Your ex-GF is a stupid-ass bitch. :mad:
I don’t care how great a doctor is, if you can’t work with his/her office and get responses in a timely manner, kick them to the curb.
Sounds like you’re doing everything right.
Seriously. I talked to that office today and was told it would take a week to give me all my blood test and biopsy results they have on file (we’re talking 6 pieces of paper), plus $25 dollars. This is a one-doctor + a couple office assistants + 1 nurse sometimes outfit, not a mass conglomerate.
Actually, all my docs are part of a mass conglomerate, and I can often get my blood and other test results the same day online through the patient portal. I’d probably want to take my business (as it were) elsewhere.
Agree. I was supposed to get a referral to a surgeon and oncologist from these clowns, it’s been four work days… I wonder if I’ll ever hear from the that office about my referrals.
I have a new doc, I’ll pursue that for now, but I wonder.
If it were me, I’d call them every day, twice a day if necessary, all the while being very nice and cordial. "Good morning, Mrs.

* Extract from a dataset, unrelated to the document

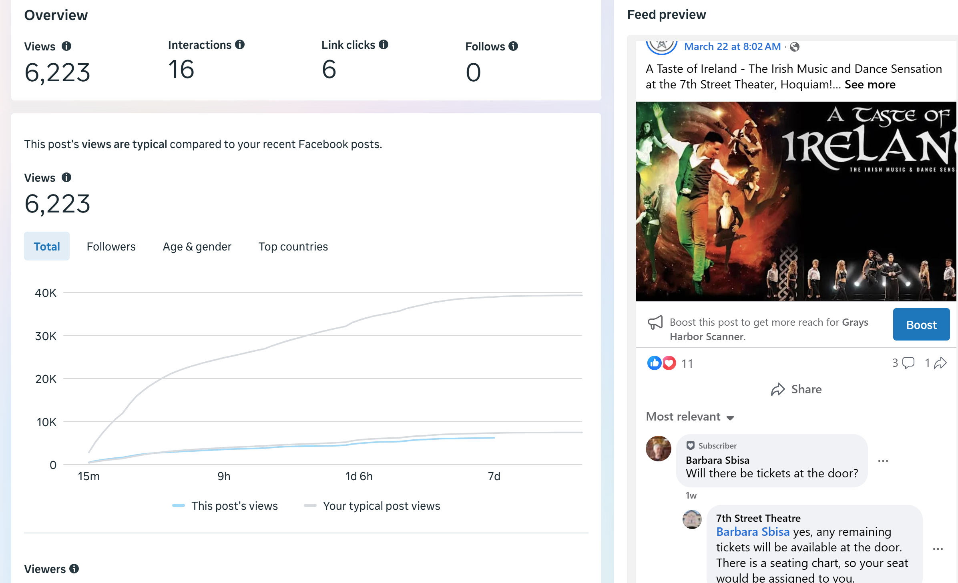Viewport: 958px width, 583px height.
Task: Click the globe public audience icon
Action: click(x=795, y=47)
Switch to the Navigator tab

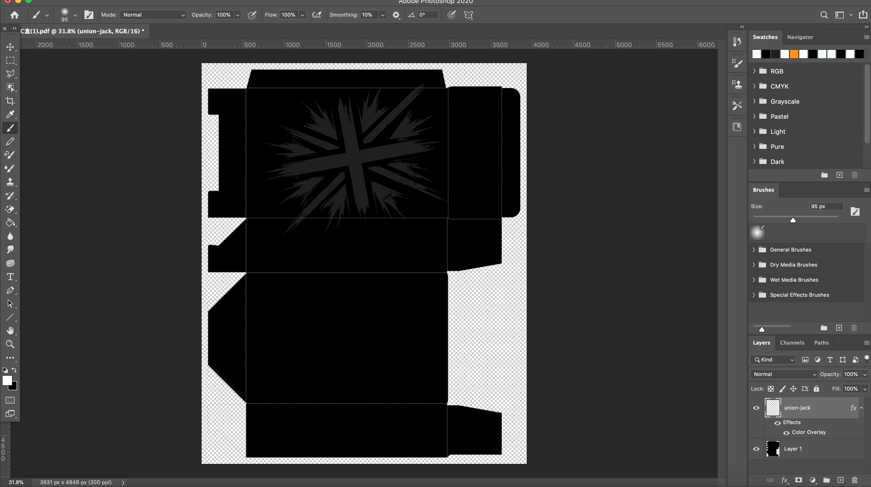(x=800, y=37)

Jones, it’s squeegee again. I hope your day is going well. Just reminding you–and I’m sure you haven’t forgotten–about that referral? Could you get to that before noon/the end of the day/tomorrow?" But relentless, like Chinese water torture. (Are we allowed to say that anymore?)
You are not in a hurry for this. No rush. A few days or weeks or even months wont make a difference.
Your records are your property. As far as I know this is true USA-wide. They might be able to charge a small fee for photocopying but even that is borderline and $25 is ridiculous. You need new doctors for sure!